Tolkien also explicitly referenced the svartálfardökkálfar and ljósálfar (“black elves”, “dark elves”, and “light elves” of Norse mythology). In The Silmarillion, the light elves or high elves were those who had dwelt in Valinor when it was illuminated by the Two Trees, Telperion and Laurelin. The Dark Elves were those who refused to go to Valinor. The Grey Elves were those who set out on the journey to Valinor, but lingered in Middle earth, and never made it to Valinor.

In his book Secret Fire: the spiritual vision of JRR Tolkien, Stratford Caldecott wrote that the worship of Morgoth by some humans in the early history of Middle Earth was a form of Paganism. However, I disagree, and would classify it as demonolatry. I corresponded with him about this (sadly I don’t have copies of the emails any more), and he conceded that it was demonolatry and not a form of Paganism.
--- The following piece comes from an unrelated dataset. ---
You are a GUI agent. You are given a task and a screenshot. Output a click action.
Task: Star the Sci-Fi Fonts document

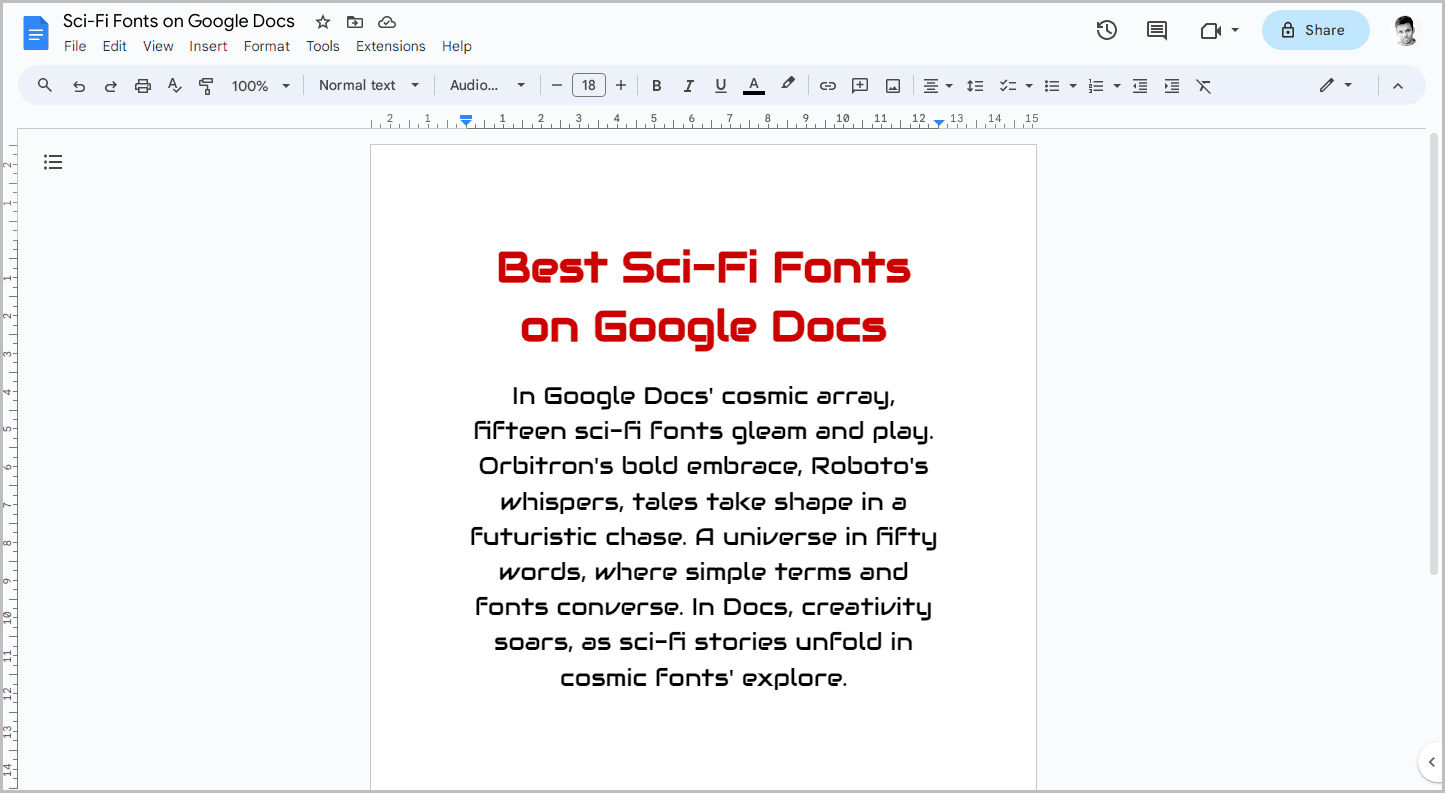pos(322,21)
Oddly, there is not much religion in Middle-Earth, though there is plenty of spirituality. Elves and humans do not worship the Valar, though they honour them (especially Varda, the kindler of the stars, known to the Sindar or Grey Elves as Elbereth Gilthoniel). The  Númenoreans worshiped Eru Ilúvatar three times a year in a temple at the peak of Númenor, and a similar temple existed in Gondor.

Tolkien and Nature

The Lord of the Rings and The Silmarillion are full of descriptions of trees and flowers and landscapes. Who could forget the majestic mallorn trees and golden, star-shaped elanor flowers of Lothlórien? Or the  simbelmynë that grew in Rohan mainly on the burial mounds of the Kings? Or the many other plants of Middle Earth that are mentioned in the books?

Elanor, or possibly simbelmynë 

Elanor, or possibly simbelmynë [photo by Larisa K]

Until 2014, there was a pine tree in the Oxford Botanical Gardens which was one of Tolkien’s favourite trees, but sadly it had to be cut down because it dropped some fairly large branches. Some have suggested that it was the inspiration for Ents, but in fact Tolkien had always loved trees.

Tolkien with the pine tree in Oxford Botanical Gardens

Tolkien with the pine tree in Oxford Botanical Gardens (photo: The Tolkien Trust)

Tolkien’s favourite character in LoTR was Faramir, who (in the book) resists the lure of the ring, and says to Frodo, “I would not take this thing, if it lay by the highway.”  Faramir is in many ways similar to Robin Hood, a man of the woods, who loves the land of Ithilien, ancient lore and songs and stories. Faramir is close to Nature and also loves books. His closeness to Gandalf offended his father Denethor.

It is interesting that Faramir is able to resist the lure of the Ring (which represents worldly power and domination), perhaps because he is close to Nature. Another character on whom the ring has no effect at all is Tom Bombadil, who represents the old powers of Nature, and is addressed at one point as the Eldest. One wonders why Peter Jackson felt the need to remove Tom Bombadil from the film, and make Faramir susceptible to the power of the Ring? I think Tolkien would have been upset by the change to Faramir’s character in the film.

In fact, Tom Bombadil was created before The Lord of the Rings, and represented the spirit of the Oxfordshire and Berkshire countryside.

Tolkien frequently expressed sadness at the cutting down of trees (represented in the memorable scene when Saruman cuts down the trees in the Shire, or the destruction of the Two Trees of Valinor), and disapproved of industry and mechanization.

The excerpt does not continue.